Volvió el silencio, y por suerte también la moza con la bandeja llena de cosas. Comer siempre fue una forma de estar presentes sin necesidad de hablar, así que a ambos les vino bien. Ella todavía estaba algo incómoda y sorprendida por lo que le pasó cuando lo tocó; él estaba tímido y con ganas de decir algo genial, pero no se le ocurría, así que fue a lo básico:

– ¿Te sirvo un pedazo de torta? Se ve buena –

-No, está bien, yo después me sirvo.

-Pero dale, que no me cuesta nada, para mí un placer, además quiero ver qué dice tu cara cuando comés chocolate y dulce de leche juntos.

– ¿Qué va a decir? Si me habla la cara sin que se me muevan los labios, intername.
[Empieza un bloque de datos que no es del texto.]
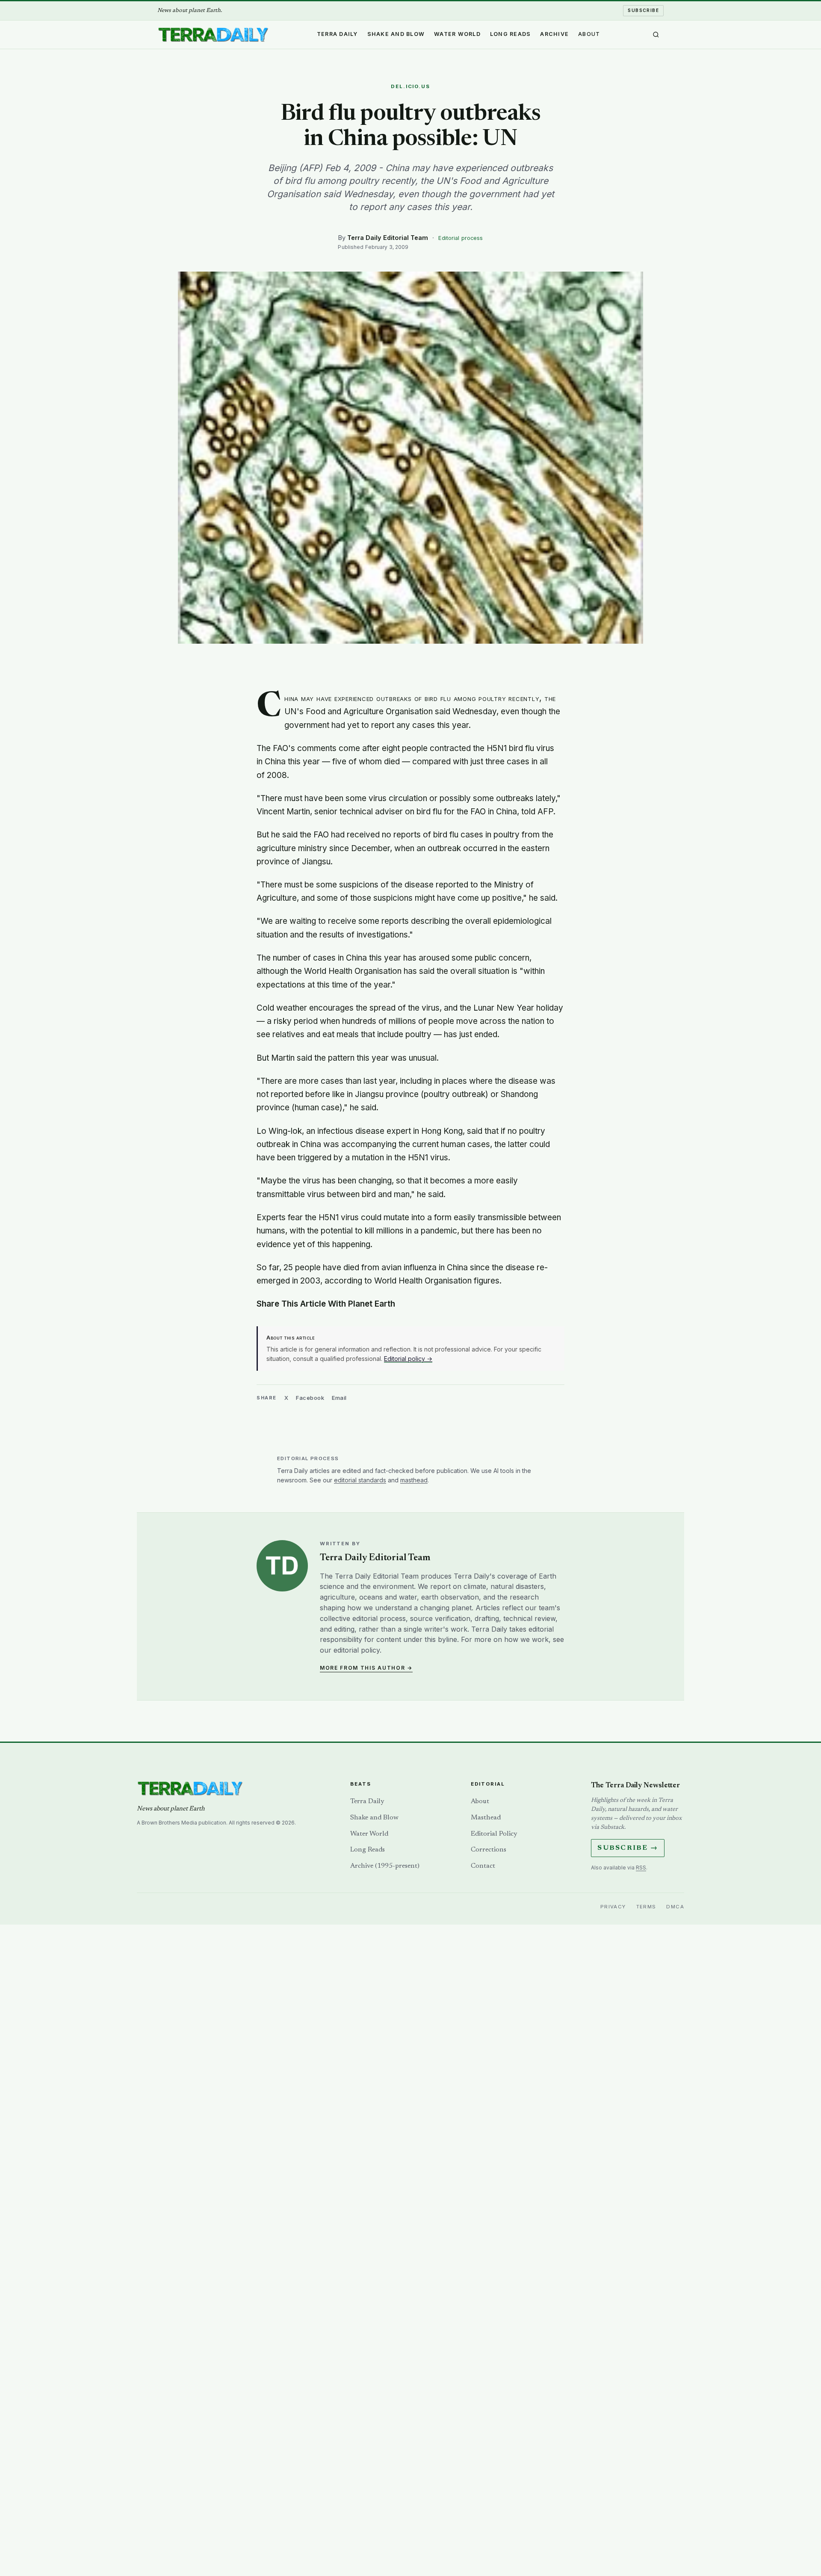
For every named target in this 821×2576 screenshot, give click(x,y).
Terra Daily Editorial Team (387, 237)
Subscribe (643, 10)
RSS (641, 1867)
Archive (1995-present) (384, 1866)
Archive (554, 34)
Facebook (310, 1397)
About (589, 34)
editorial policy (357, 1650)
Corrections (488, 1849)
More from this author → (366, 1668)
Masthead (486, 1817)
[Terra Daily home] (213, 35)
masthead (414, 1480)
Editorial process (460, 238)
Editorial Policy (494, 1834)
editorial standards (360, 1480)
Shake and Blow (396, 34)
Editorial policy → (408, 1358)
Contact (483, 1866)
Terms (646, 1907)
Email (339, 1397)
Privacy (613, 1907)
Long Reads (510, 34)
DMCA (675, 1907)
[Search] (656, 34)
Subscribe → (627, 1848)
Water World (457, 34)
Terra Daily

-JAJÁ, JEJÉ, probemos. Yo como un pedazo y vos me decís qué dice la mía.

-Bueno, dale

Agarró el tenedor, cortó un pedazo mediano y se lo aplastó contra la boca, como quien hace un chiste pasado de moda para hacer reír a un chico. Tenía dulce de leche en la nariz y la barbilla.

– ¿Y?

-Tu cara dice que por favor pases ya por el baño…y que los dientes negros no te favorecen.

-Viste, JAJÁ,JEJÉ, al final algo dice. Ahora vos.

– ¿No te vas a limpiar el merengue de la nariz?

-Si me limpio va a terminar el juego y volveríamos al silencio. Jugá.

-Bueno, voy yo.

Ella uso el tenedor para partir un pedacito ínfimo; y cuando estaba a punto de llevárselo a la boca cambió de opinión. Soltó el cubierto haciendo ruido contra la loza mientras con la otra mano levantaba la porción entera desde abajo, groseramente, como quien manosea una nalga ajena sin aviso. Así, a lo bestia, y sin ningún tipo de pudor, hundió su cara en el bizcochuelo. La crema le chorreaba por las orejas, tenía las pestañas blancas, una guinda había quedado suspendida sobre un ojo y una nuez colgando de la ceja. El bar quedó mudo.

Cuando un acto insólito y espontáneo ocurre entre dos personas que recién se conocen, hay muy poco margen de tiempo para reaccionar a la situación. El que es sorprendido por la hazaña disruptiva tiene dos opciones: o sigue el juego afianzando la complicidad, o le suelta la mano al que se tiró a la pileta y lo deja sumergido en la humillación. Él se la quedó mirando sin dar indicios de ninguna reacción en concreto, pero llegó con los segundos justos para que la vergüenza sea felizmente compartida.

-JAJÁ, JEJÉ, JAJÁ, JÉJÁJÉJÁ.

Se levantó y acercó la silla; con una cucharita le fue sacando los pedazos de bizcochuelo y comiéndoselos con mucha ternura, despejando su rostro pegajoso y devolviéndole el color real. Ella se dejó hacer; en cada contacto del metal sobre su piel sentía los besos de él, la cuchara era él besando su cara.

Terminó la porción y se quedaron en silencio un rato.

– ¿Y? ¿qué dice mi cara?

-Tu cara dice que por favor volvamos a vernos para que puedas seguir sonriendo.

Es extraño lo que el otro descubre en uno, lo que realmente le gusta termina siendo otra cosa totalmente distinta a lo que solemos creer.

Cuando esa noche llegó a su casa, pidió Sushi en Itamae. Un combo para dos.